-- To do --
In full and word for word, return the listing that follows.

____ Data for processing

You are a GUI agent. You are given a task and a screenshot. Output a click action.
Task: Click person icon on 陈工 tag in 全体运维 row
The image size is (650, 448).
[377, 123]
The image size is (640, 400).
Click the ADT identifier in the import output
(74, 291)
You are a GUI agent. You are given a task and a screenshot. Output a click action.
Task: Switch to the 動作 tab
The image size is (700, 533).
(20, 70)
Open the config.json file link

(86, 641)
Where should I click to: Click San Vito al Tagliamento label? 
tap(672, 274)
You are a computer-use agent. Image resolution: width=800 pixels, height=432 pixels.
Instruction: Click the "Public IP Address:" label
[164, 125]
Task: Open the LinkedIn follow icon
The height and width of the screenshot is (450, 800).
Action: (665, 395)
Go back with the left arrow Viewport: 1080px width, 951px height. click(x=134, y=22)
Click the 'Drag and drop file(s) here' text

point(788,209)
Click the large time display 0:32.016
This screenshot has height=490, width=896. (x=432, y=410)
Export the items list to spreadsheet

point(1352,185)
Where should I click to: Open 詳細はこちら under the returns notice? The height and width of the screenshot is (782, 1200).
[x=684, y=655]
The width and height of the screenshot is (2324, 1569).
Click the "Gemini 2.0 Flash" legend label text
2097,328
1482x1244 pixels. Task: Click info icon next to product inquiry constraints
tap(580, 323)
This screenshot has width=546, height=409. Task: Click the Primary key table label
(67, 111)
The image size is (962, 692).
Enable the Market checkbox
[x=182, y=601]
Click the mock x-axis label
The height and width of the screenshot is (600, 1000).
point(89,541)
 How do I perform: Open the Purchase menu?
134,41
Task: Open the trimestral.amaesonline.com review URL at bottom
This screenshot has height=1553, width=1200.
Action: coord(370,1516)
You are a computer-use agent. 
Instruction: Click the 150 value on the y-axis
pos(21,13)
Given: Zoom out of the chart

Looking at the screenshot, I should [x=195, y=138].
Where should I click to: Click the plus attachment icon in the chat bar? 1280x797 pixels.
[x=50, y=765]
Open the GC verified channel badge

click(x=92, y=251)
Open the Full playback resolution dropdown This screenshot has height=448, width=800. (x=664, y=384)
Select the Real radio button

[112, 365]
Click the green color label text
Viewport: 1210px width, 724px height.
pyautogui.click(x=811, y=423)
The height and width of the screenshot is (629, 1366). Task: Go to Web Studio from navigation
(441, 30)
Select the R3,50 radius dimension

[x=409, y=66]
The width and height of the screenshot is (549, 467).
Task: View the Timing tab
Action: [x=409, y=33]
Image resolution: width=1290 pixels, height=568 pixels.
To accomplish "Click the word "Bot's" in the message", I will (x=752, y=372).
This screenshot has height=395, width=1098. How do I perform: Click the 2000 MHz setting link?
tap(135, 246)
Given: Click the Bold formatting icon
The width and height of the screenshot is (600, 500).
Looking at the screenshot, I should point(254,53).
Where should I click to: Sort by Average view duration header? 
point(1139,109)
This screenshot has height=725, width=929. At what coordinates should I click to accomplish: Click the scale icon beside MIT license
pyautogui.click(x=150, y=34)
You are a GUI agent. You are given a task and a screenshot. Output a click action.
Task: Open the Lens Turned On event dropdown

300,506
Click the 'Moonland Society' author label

________

-- Finished task --
You are a GUI agent. You are given a task and a screenshot. Output a click action.
Task: Click person icon on 陈工 tag in 全体运维 row
The image size is (650, 448).
[377, 123]
The image size is (640, 400).
Click the ADT identifier in the import output
(74, 291)
You are a GUI agent. You are given a task and a screenshot. Output a click action.
Task: Switch to the 動作 tab
The image size is (700, 533).
(20, 70)
Open the config.json file link

(86, 641)
Where should I click to: Click San Vito al Tagliamento label? 
tap(672, 274)
You are a computer-use agent. Image resolution: width=800 pixels, height=432 pixels.
Instruction: Click the "Public IP Address:" label
[164, 125]
Task: Open the LinkedIn follow icon
The height and width of the screenshot is (450, 800).
Action: (665, 395)
Go back with the left arrow Viewport: 1080px width, 951px height. click(x=134, y=22)
Click the 'Drag and drop file(s) here' text

point(788,209)
Click the large time display 0:32.016
This screenshot has height=490, width=896. (x=432, y=410)
Export the items list to spreadsheet

point(1352,185)
Where should I click to: Open 詳細はこちら under the returns notice? The height and width of the screenshot is (782, 1200).
[x=684, y=655]
The width and height of the screenshot is (2324, 1569).
Click the "Gemini 2.0 Flash" legend label text
2097,328
1482x1244 pixels. Task: Click info icon next to product inquiry constraints
tap(580, 323)
This screenshot has width=546, height=409. Task: Click the Primary key table label
(67, 111)
The image size is (962, 692).
Enable the Market checkbox
[x=182, y=601]
Click the mock x-axis label
The height and width of the screenshot is (600, 1000).
point(89,541)
 How do I perform: Open the Purchase menu?
134,41
Task: Open the trimestral.amaesonline.com review URL at bottom
This screenshot has height=1553, width=1200.
Action: coord(370,1516)
You are a computer-use agent. 
Instruction: Click the 150 value on the y-axis
pos(21,13)
Given: Zoom out of the chart

Looking at the screenshot, I should [x=195, y=138].
Where should I click to: Click the plus attachment icon in the chat bar? 1280x797 pixels.
[x=50, y=765]
Open the GC verified channel badge

click(x=92, y=251)
Open the Full playback resolution dropdown This screenshot has height=448, width=800. (x=664, y=384)
Select the Real radio button

[112, 365]
Click the green color label text
Viewport: 1210px width, 724px height.
pyautogui.click(x=811, y=423)
The height and width of the screenshot is (629, 1366). Task: Go to Web Studio from navigation
(441, 30)
Select the R3,50 radius dimension

[x=409, y=66]
The width and height of the screenshot is (549, 467).
Task: View the Timing tab
Action: [x=409, y=33]
Image resolution: width=1290 pixels, height=568 pixels.
To accomplish "Click the word "Bot's" in the message", I will (x=752, y=372).
This screenshot has height=395, width=1098. How do I perform: Click the 2000 MHz setting link?
tap(135, 246)
Given: Click the Bold formatting icon
The width and height of the screenshot is (600, 500).
Looking at the screenshot, I should point(254,53).
Where should I click to: Sort by Average view duration header? 
point(1139,109)
This screenshot has height=725, width=929. At what coordinates should I click to accomplish: Click the scale icon beside MIT license
pyautogui.click(x=150, y=34)
You are a GUI agent. You are given a task and a screenshot. Output a click action.
Task: Open the Lens Turned On event dropdown

300,506
Click the 'Moonland Society' author label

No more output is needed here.